■ TASK TO CARRY OUT:
After locating "Click the plot", return its line and all lines that follow through the end of the listing below, exactly; leave out pictures.

■ EXERCISE INPUTS:
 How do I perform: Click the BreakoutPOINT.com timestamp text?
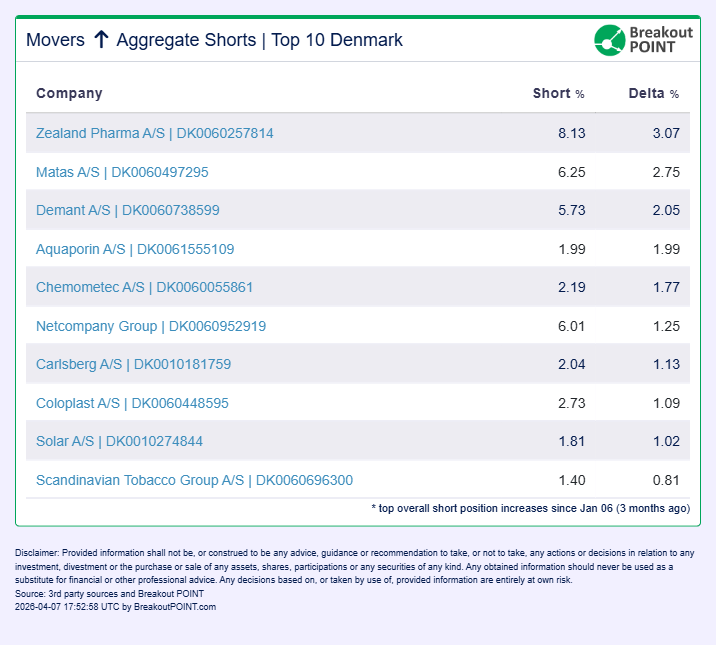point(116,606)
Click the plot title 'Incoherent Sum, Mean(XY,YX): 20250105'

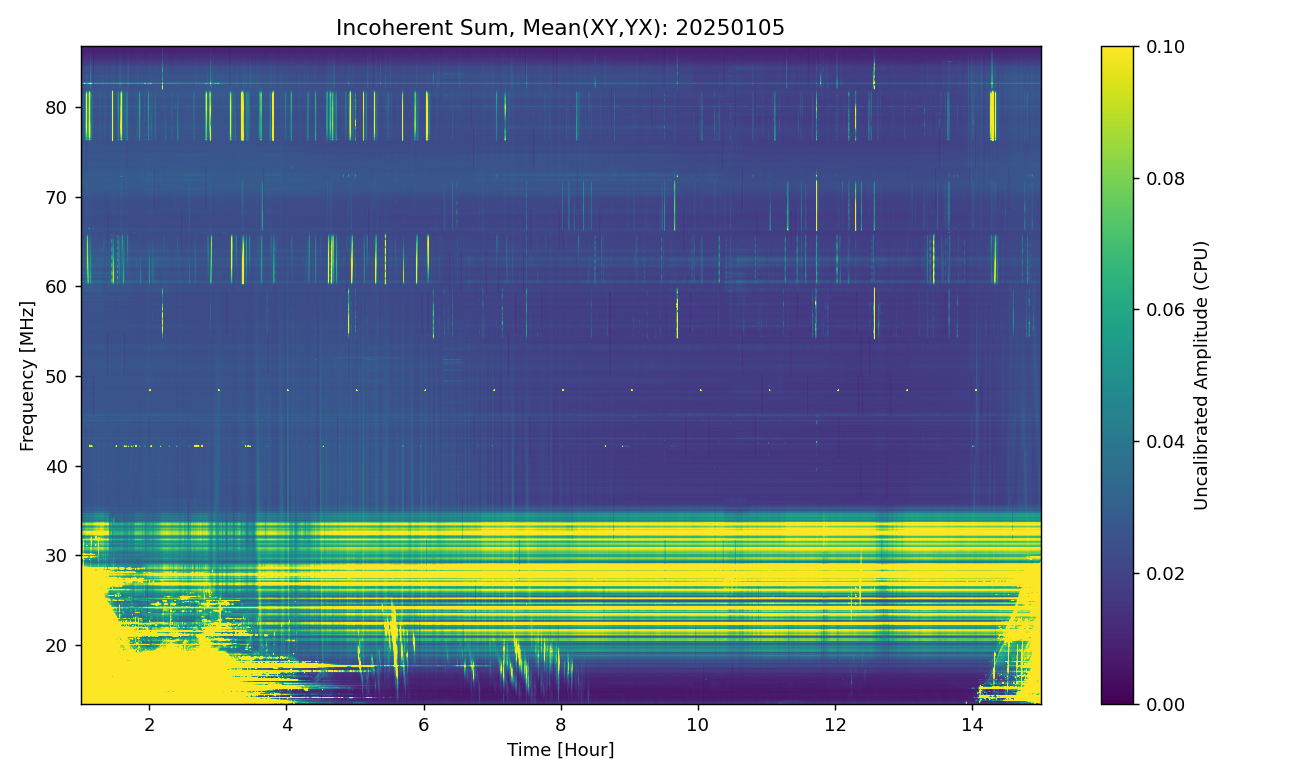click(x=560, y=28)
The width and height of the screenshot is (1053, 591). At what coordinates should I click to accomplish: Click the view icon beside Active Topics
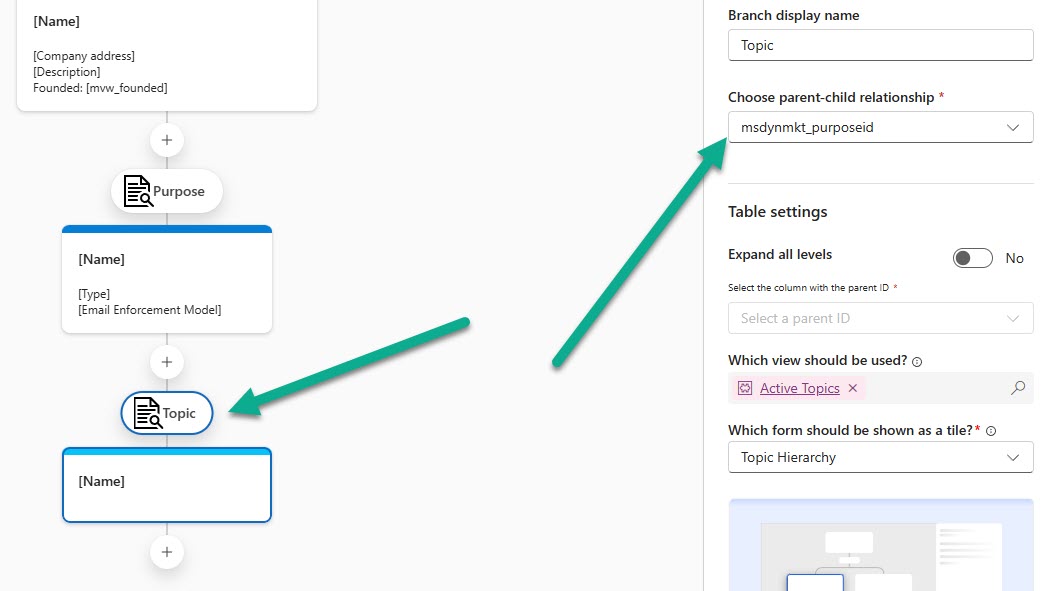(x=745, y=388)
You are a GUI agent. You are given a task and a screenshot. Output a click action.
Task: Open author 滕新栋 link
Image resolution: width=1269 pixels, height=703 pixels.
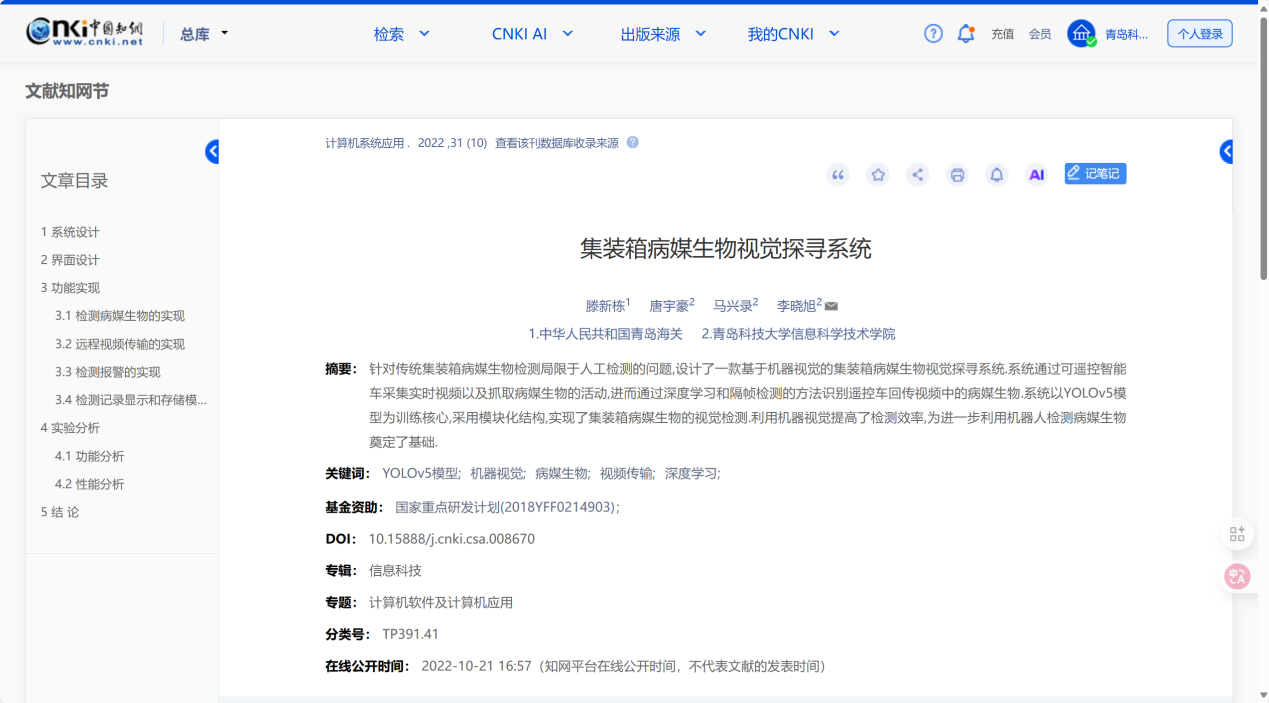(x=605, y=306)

■ EXERCISE RESULT:
Click the plot title 'Incoherent Sum, Mean(XY,YX): 20250105'

click(x=560, y=28)
The width and height of the screenshot is (1053, 591). At what coordinates should I click to accomplish: Click the view icon beside Active Topics
(x=745, y=388)
You are a GUI agent. You are given a task and a screenshot. Output a click action.
Task: Open author 滕新栋 link
Image resolution: width=1269 pixels, height=703 pixels.
(x=605, y=306)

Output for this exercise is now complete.